Jobs Companies Focused Staff SRE - Observability

About this Staff SRE - Observability role at Focused

Focused · Onsite · Chicago, Illinois, United States

 

Who we are:

At Focused, we move quickly to deliver quality software that achieves client outcomes and meets their customer’s needs. We strategically partner with our clients to leverage our expertise in design and software, while our clients bring their own domain expertise.
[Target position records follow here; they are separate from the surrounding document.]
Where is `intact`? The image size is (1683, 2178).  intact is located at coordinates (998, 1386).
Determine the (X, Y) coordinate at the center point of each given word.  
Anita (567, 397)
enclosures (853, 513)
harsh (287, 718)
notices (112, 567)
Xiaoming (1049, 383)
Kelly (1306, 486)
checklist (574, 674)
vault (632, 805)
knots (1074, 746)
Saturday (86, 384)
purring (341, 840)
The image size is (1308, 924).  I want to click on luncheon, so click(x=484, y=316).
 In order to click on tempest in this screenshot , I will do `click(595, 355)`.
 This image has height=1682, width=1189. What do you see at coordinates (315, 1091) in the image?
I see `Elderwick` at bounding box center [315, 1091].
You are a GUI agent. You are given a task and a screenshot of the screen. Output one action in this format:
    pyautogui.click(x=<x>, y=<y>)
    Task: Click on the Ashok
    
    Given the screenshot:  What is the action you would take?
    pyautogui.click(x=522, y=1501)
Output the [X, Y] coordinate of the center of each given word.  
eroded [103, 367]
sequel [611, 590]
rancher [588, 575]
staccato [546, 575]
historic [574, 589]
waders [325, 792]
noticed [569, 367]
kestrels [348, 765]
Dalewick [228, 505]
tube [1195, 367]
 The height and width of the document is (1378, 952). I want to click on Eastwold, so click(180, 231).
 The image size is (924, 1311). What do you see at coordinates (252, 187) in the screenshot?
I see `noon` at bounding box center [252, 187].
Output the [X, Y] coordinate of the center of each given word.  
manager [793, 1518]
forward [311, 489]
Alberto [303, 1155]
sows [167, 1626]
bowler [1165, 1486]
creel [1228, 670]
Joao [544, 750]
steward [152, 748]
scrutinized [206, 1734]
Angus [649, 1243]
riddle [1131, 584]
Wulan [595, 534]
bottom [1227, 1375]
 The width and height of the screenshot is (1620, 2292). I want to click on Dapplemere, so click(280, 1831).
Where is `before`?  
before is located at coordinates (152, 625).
We work with a variety of clients from different industries, collaborating as we get new products to market, modernizing legacy systems, or helping teams learn the skills they need to be successful.   

Our values:

  • Listen first • We are experts in product practices but life long learners in the domain of our customers. We research, collaborate, and understand. 
  • Learn why • We ask questions and talk to users to understand problem spaces, objectives, and goals, which allows us to deeply invest and drive towards the outcomes of our clients. 
  • Love your craft • We love diving into a variety of domains and solving problems.  We take pride in delivering value, in communicating progress, and guiding our clients to success.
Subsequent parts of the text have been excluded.